A young man with a dubious past finds himself lodging in a house built on a rubbish dump presided over by Kath (Bridget Mastrocola), who is a traditional lusty landlady. She lives with her elderly father Kemp (Rory McCallum) who hasn’t spoken to his son Ed (Mike Goodenough) for twenty years after catching him in some unspecified act of immorality – though after Ed hires Sloane to be his chauffeur on the condition the uniform includes leather trousers we can make an educated guess.

Sloane is harder to perform than reading the play would suggest. This production – like many others – can see very good lines simply lost through the timing being a beat out, or getting the rhythm slightly wrong. After her father stabs Sloane with a toasting fork Kath asks ‘Did he attack you?
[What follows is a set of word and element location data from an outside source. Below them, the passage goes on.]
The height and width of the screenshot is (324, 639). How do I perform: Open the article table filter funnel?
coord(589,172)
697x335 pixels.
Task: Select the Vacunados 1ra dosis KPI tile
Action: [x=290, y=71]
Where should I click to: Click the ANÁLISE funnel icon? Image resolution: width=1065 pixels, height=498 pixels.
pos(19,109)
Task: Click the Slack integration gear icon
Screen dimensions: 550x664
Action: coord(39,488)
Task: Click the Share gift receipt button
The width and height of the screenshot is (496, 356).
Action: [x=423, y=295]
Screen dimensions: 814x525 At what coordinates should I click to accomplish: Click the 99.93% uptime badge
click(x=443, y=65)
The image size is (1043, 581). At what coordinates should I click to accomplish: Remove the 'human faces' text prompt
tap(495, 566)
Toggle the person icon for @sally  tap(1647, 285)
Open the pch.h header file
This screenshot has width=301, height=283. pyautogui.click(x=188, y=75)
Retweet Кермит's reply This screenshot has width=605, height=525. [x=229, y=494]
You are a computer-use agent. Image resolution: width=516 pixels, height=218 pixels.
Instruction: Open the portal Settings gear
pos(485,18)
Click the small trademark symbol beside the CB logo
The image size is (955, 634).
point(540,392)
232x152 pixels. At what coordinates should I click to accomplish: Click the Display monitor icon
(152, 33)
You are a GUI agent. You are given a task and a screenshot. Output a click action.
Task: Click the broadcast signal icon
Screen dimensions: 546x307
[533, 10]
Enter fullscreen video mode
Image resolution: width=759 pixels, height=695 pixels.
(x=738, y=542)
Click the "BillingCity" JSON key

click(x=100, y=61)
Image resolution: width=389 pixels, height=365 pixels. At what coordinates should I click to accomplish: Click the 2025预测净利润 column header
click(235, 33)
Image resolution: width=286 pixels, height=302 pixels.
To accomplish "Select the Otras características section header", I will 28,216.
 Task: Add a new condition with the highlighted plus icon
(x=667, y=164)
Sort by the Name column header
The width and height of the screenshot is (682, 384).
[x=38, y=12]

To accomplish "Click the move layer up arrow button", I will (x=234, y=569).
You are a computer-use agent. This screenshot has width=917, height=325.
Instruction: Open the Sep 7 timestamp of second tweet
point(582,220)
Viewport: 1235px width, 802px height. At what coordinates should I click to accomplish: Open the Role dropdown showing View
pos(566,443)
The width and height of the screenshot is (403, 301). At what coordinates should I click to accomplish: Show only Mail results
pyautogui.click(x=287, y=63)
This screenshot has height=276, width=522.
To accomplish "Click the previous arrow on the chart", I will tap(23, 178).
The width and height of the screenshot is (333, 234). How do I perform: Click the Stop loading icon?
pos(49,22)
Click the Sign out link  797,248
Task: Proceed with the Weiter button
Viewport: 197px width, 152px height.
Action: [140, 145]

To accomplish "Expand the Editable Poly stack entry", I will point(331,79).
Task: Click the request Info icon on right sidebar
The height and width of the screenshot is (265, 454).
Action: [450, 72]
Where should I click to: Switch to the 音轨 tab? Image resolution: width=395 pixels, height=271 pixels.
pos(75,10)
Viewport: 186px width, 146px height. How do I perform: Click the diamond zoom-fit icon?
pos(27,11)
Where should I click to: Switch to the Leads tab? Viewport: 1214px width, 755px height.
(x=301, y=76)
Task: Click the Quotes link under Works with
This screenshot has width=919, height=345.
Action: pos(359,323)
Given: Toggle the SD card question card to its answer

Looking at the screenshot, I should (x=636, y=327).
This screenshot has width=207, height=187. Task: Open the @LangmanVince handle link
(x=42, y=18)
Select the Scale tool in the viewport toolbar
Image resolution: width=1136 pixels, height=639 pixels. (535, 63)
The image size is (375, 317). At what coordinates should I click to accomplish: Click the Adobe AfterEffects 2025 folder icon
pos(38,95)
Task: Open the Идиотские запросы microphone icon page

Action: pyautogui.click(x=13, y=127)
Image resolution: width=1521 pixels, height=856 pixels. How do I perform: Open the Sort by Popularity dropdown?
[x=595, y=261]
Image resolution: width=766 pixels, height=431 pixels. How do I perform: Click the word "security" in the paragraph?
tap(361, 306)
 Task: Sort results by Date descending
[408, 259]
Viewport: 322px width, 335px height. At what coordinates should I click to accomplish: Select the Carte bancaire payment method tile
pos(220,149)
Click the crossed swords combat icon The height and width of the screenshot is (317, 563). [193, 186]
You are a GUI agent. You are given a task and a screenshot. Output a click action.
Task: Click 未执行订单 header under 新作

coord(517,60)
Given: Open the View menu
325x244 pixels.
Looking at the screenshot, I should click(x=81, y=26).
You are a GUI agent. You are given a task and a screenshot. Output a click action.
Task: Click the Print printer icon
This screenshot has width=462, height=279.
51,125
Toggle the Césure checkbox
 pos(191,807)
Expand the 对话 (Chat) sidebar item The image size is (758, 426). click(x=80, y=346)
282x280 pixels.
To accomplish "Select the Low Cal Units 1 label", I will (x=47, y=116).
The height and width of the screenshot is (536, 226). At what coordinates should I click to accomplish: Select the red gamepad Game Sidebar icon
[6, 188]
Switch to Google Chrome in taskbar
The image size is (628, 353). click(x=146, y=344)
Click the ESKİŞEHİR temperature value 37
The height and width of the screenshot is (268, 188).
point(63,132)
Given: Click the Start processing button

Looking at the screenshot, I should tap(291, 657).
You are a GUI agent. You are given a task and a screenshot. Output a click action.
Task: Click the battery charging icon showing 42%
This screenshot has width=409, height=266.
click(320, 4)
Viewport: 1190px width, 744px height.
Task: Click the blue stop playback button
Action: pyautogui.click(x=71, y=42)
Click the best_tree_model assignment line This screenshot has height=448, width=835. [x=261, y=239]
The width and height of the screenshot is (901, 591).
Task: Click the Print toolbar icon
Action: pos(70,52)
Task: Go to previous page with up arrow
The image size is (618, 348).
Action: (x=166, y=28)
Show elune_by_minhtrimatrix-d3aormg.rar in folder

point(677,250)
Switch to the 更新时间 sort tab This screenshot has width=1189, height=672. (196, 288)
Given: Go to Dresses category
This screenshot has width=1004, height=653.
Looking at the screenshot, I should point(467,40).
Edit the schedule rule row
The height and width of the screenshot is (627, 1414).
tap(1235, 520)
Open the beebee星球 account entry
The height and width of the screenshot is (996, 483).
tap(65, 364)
He’s never shown signs before‘ which is a great line with its vaguely surreal suggestion that old people, like dogs, may suddenly turn. But here it doesn’t get a laugh or even raise a smile. Though I also feel that the press night was a bit too early in the run as there were quite a few missed cues and the occasional fluffed line. Hopefully, after a few more performances, it will get the delivery it deserves.

Goodenough is excellent as the repressed East End queer who wouldn’t be out of place amongst the gay hoodlums of Performance. He’s domineering and menacing but also shows a wickedly funny side. The scene where he quizzes Sloane about growing up in an all-boys orphanage with a barely concealed lubriciousness is an absolute joy. Mastrocola gives Kath some depth, making her pitiable as well as a willing exploiter of the young man who she will end up sharing with her brother as if Sloane were the spoils of some domestic war. McCallum makes a wonderfully irascible, crotchety and generally unlovable old man. Unfortunately, I really didn’t get on with Drury’s Sloane. Certainly not a bad performance but it didn’t have nearly the power, the sense of swagger, that the role demands.

If you haven’t seen Sloane before this is a very good introduction; and when it hits its stride it is very funny. If it’s a play you’re familiar with you may end up just a tad disappointed at its missed opportunities.

Continues at the Emporium, London Road, Brighton until June 22.